Encore une fois, moi, j'ai connu ça, ces débats-là. Mon confrère en avant de moi et mon confrère en arrière de moi étaient présents dans ces débats-là, au parti. Je n'ai jamais prétendu que ça avait été facile. Imaginez-vous, la Commission-Jeunesse négocier avec M. Claude Ryan, avec Gérard D. Levesque, ce n'était pas évident! Et pourtant, parce qu'il y avait de la compassion, parce qu'il y avait de la morale au Parti libéral du Québec, les jeunes ont gagné ces débats-là, M. le Président. Je comprends que, de l'autre côté, ça peut offusquer quelques oreilles qui, elles aussi, se demandent bien: Qu'est-ce qui va se passer à Sherbrooke avec notre Commission-Jeunesse? De deux choses l'une: ou bien ils vont se tenir debout puis ils vont dire: Le projet de loi n° 186, M. le premier ministre, Mme la ministre, retournez chez vous avec ça, ça n'a pas d'allure, c'est le contraire de ce qu'on avait dit, ou bien tout le monde va se taire puis ils vont tous les applaudir. Mais, dans la vraie vie, ils ne feront pas leur ouvrage. C'est ça, M. le Président, le vrai débat de ce projet de loi là.

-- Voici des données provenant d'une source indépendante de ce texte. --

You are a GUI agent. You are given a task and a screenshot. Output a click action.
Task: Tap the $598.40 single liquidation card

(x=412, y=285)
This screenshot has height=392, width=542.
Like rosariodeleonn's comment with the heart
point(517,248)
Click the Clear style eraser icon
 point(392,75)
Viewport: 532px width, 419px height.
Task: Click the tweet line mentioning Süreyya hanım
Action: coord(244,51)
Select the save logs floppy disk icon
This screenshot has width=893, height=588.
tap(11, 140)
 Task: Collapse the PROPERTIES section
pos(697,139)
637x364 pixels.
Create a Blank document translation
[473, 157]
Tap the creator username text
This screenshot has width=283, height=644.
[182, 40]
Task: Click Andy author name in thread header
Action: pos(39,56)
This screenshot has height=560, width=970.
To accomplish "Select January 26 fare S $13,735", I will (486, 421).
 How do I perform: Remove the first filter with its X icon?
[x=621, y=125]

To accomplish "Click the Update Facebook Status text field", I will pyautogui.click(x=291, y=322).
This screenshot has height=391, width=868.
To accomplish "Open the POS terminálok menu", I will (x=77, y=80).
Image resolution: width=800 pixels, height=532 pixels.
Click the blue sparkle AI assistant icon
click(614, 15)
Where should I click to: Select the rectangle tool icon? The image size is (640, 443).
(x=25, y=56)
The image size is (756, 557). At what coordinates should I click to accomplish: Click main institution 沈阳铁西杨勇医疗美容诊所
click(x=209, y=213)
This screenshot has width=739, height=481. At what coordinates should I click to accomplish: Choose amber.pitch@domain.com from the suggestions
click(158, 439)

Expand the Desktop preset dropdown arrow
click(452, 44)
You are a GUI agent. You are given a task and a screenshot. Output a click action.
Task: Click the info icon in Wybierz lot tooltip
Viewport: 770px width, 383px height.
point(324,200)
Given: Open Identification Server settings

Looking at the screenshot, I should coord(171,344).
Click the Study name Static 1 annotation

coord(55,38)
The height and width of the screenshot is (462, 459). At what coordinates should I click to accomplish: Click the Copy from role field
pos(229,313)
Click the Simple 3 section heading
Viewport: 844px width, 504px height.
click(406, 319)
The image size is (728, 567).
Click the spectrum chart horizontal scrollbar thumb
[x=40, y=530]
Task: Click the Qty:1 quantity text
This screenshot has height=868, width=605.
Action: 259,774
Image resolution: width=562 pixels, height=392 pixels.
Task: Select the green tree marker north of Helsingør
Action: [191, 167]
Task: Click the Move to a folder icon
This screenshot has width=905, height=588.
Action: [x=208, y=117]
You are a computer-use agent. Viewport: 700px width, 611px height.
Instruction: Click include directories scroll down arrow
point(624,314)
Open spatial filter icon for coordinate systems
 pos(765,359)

La ministre, elle, dit: On va les tenir par la main puis on va leur trouver des jobs. Ça, là, c'est extraordinaire, et, moi aussi, je souscris à ça. J'ai passé ma vie, M. le Président... Autant en affaires que maintenant que je suis député, quand des jeunes ont cogné à ma porte puis ont dit: Est-ce qu'on peut nous aider? pouvez-vous nous aider? oui, j'ai essayé d'appeler des voisins, oui, j'ai essayé d'appeler des entreprises, j'ai essayé d'appeler des amis pour faire valoir ces jeunes-là. On a essayé – puis on le fait tous, je pense, autant chez vous que chez nous – de les coacher, de les aider, et je pense que l'esprit de ce projet de loi, il est valable à cet égard-là.

D'autre part, faut-il qu'on crée la richesse? Faut-il qu'on crée l'emploi? Qu'est-ce que vous voulez, je ne peux pas dire le contraire, le Québec, tel qu'il est aujourd'hui, est plus pauvre qu'il l'était hier, qu'il l'était il y a cinq ans, et je ne veux pas me perdre dans une panoplie de chiffres, mais j'en donnerai quelques-uns.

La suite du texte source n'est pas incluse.